В седьмую ночь его слух на короткое время чрезвычайно обострился. Элиас слышал не только звуки своей угасающей жизни, он проникал в самые звуки и шорохи, разлагал их на оттенки и обертоны, он слышал даже малейшие сбои своего слабого сердца. Больше слышать этот звук ему уже было не дано: Бог выпустил его из рук своих.
К утру пульс настолько участился, что даже если бы Элиас пожелал уснуть, ему это не удалось бы. Уставший от бессонных ночей Петер чувствовал, как неровно бьется сердце мученика. Вернувшись с утренней дойки, он увидел безжизненно повисшее на веревках тело. Он отвязал его, тело сползло на землю. Петер приложил ухо к сердцу, оно еще билось, но едва слышно.
Утром 9 сентября 1825 года, когда до ручья донесся благодарственный звон колокола, Йоханнеса Элиаса Альдера, внебрачного сына курата Элиаса Бенцера и Агаты Альдер, то бишь Зеффихи, не стало на этом свете. Он умер от паралича дыхательных путей, вызванного чрезмерным употреблением красавки.
Мы позволим себе оторваться от бумаг, разложенных на письменном столе — маленьком, как кукольный домик, — и бросим взгляд вниз, на поседевшие от снега склоны. Мы слышим радостный крик ребенка и ликующий голос молодой матери.
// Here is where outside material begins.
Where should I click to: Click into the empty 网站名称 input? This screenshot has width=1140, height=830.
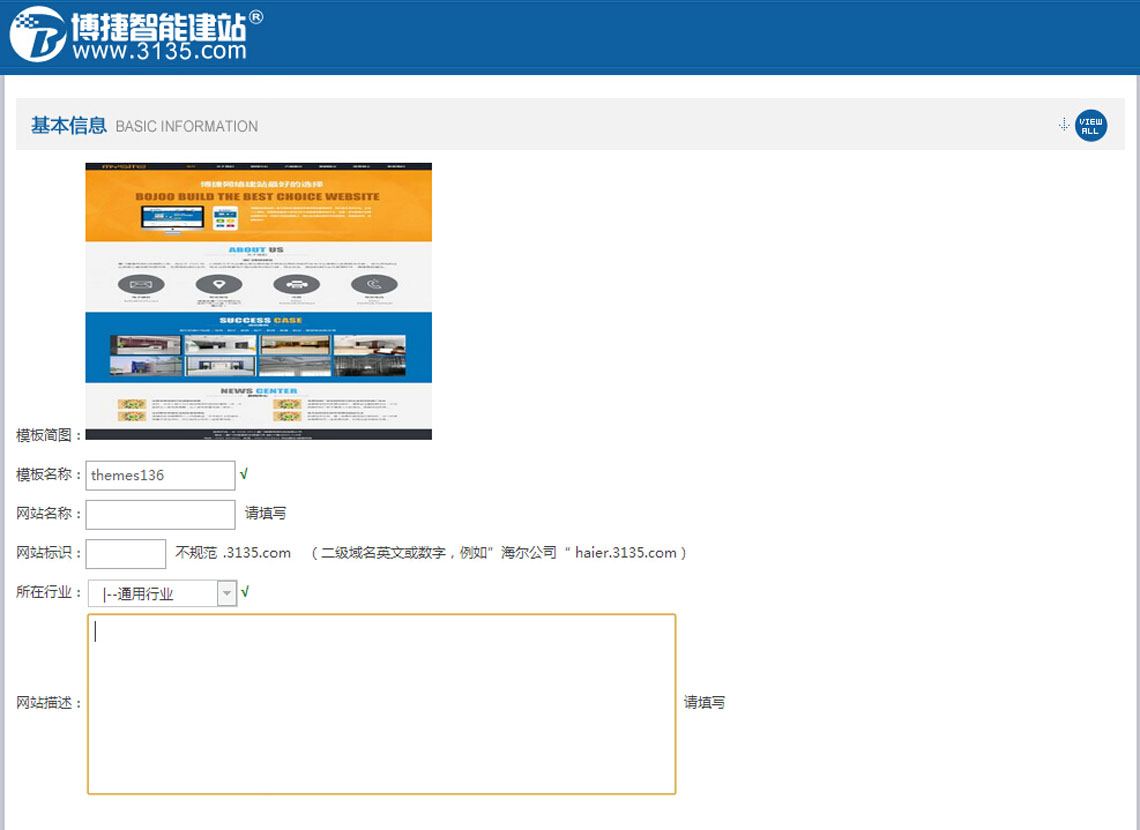[160, 514]
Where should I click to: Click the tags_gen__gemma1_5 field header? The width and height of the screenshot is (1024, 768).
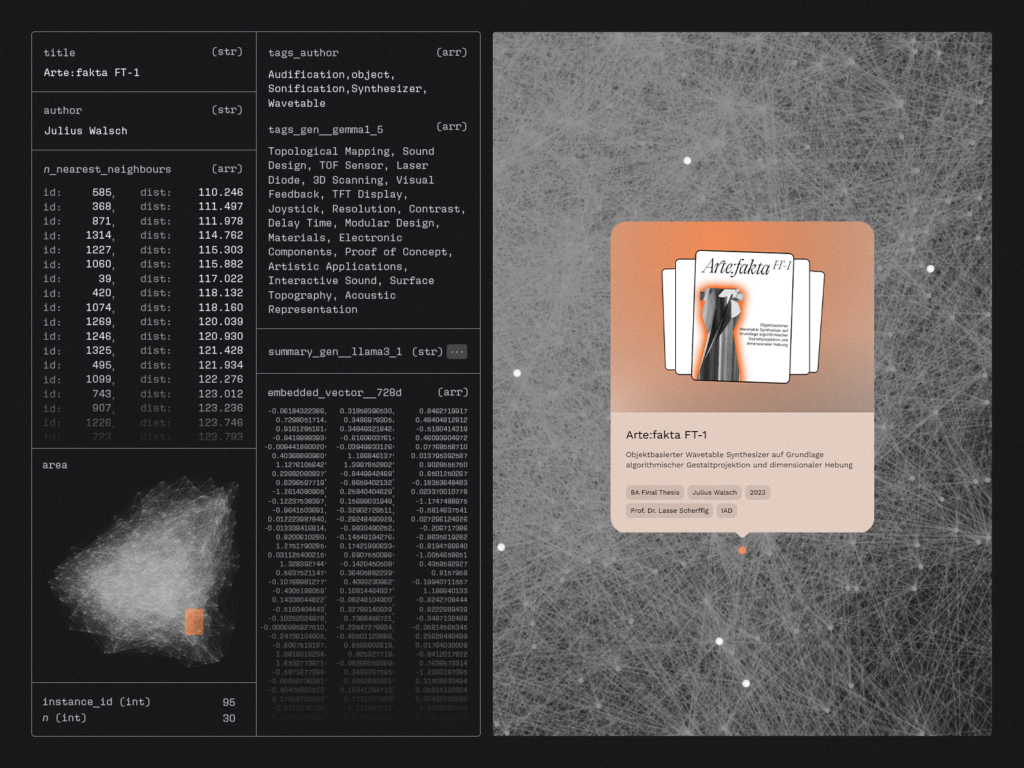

Мы видим живые комочки, которые тянут свои санки в гору, мы чувствуем радость этих детей, резвящихся на глубоком снегу. А теперь вернемся к письменному столу, над которым еще не остыл жар позднего лета.
Нет, мы оплакиваем не этого человека. Мы оплакиваем его гений и невозможность его любви. Сколько необыкновенных, замечательных людей — снова сокрушаемся мы — вынуждены были покинуть сей мир только потому, что им не выпал жребий обрести в жизни равновесие счастья и несчастья!
Перелистаем последнюю страницу этой книжицы об Элиасе Альдере. То, что произойдет дальше, уже не столь существенно. Это лишь дорассказ о весьма обыденном мире.